You are viewing a plain text version of this content. The canonical link for it is here.
Posted to users@spamassassin.apache.org by "David F. Skoll" <df...@roaringpenguin.com> on 2012/05/29 21:58:21 UTC

Canonicalizing text parts to UTF-8 before applying body rules

Hi,

This idea is growing out of a thread I started in which someone pointed me
to https://issues.apache.org/SpamAssassin/show_bug.cgi?id=3062

Ignoring the locale under which SA runs and also ignoring the character
encoding of the message can make body matching rules behave differently
on different systems and just plain incorrectly for some messages.

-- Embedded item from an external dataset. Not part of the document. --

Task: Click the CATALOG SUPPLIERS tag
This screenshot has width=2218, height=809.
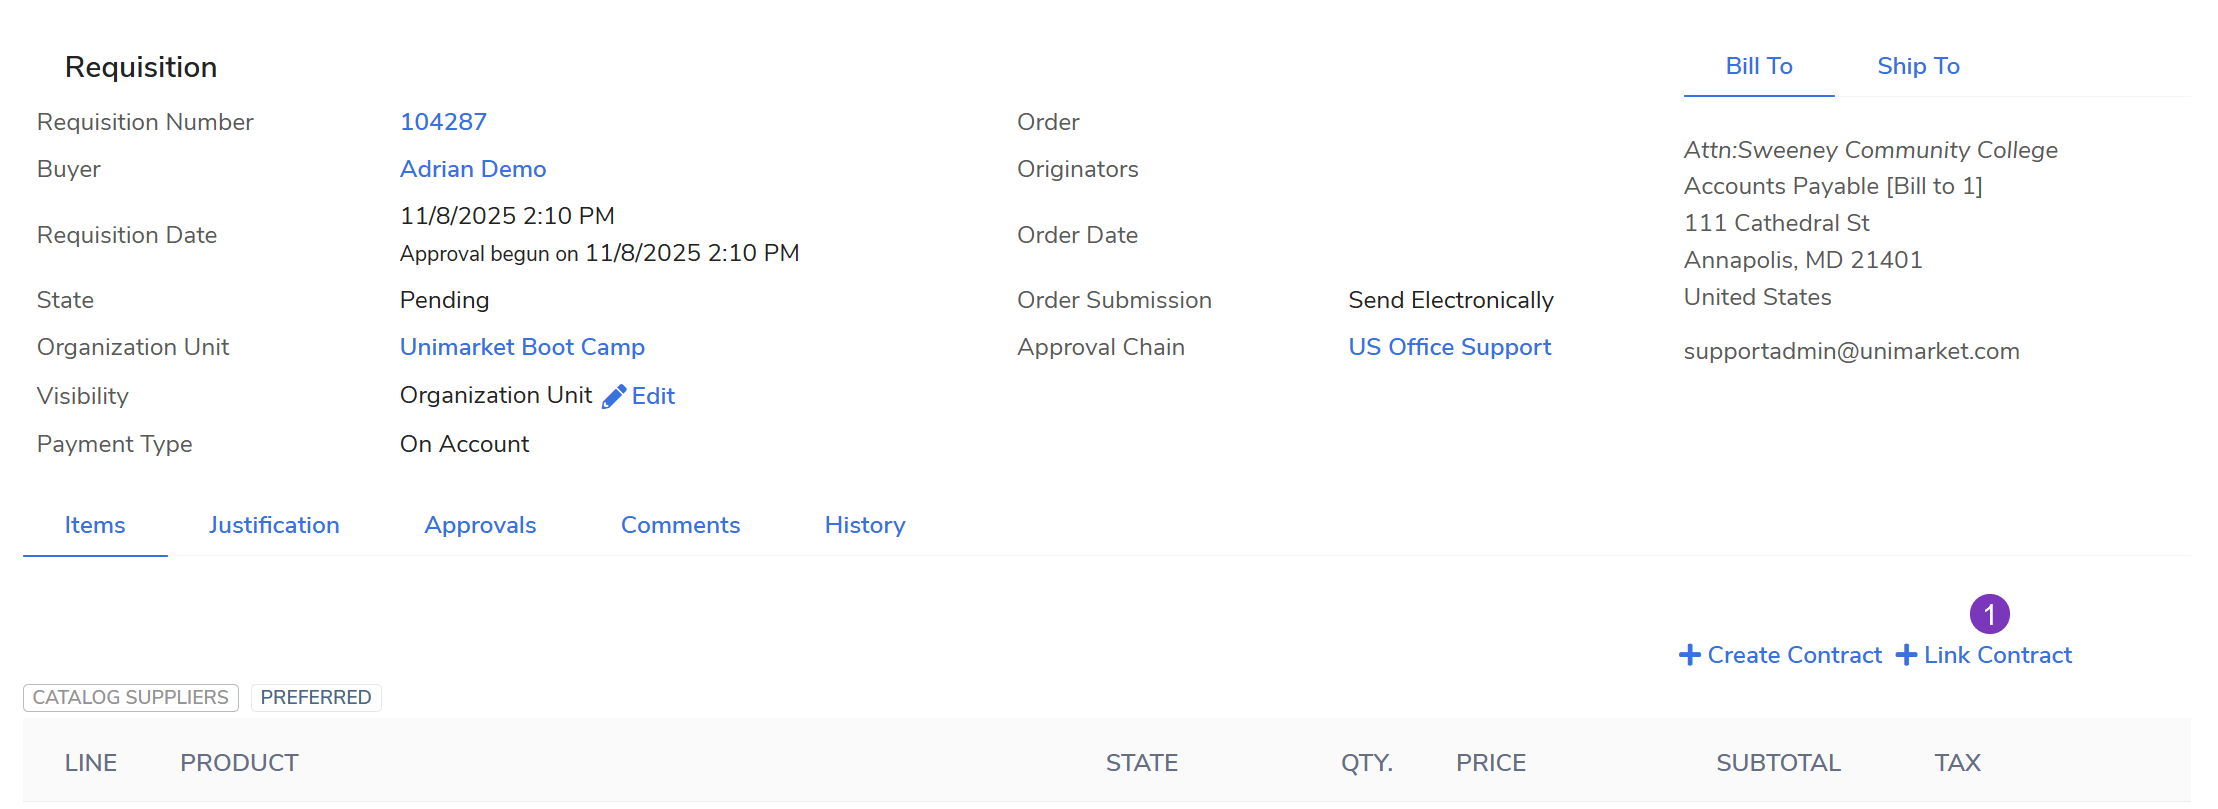Action: (x=131, y=697)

I'm thinking of making something (a plugin, maybe?) that canonicalizes
text/* parts to UTF-8 and lets you write rules using Unicode regexes.
Something like:

body_utf8  __DRUGS_MUSCLE1 /.. proper Unicode regex/...

According to the perlunicode man page:

   Regular Expressions
       The regular expression compiler produces polymorphic opcodes.  That
       is, the pattern adapts to the data and automatically switches to
       the Unicode character scheme when presented with data that is
       internally encoded in UTF-8 -- or instead uses a traditional byte
       scheme when presented with byte data.

so assuming we present it with proper UTF-8 data, the regexes should Just Work.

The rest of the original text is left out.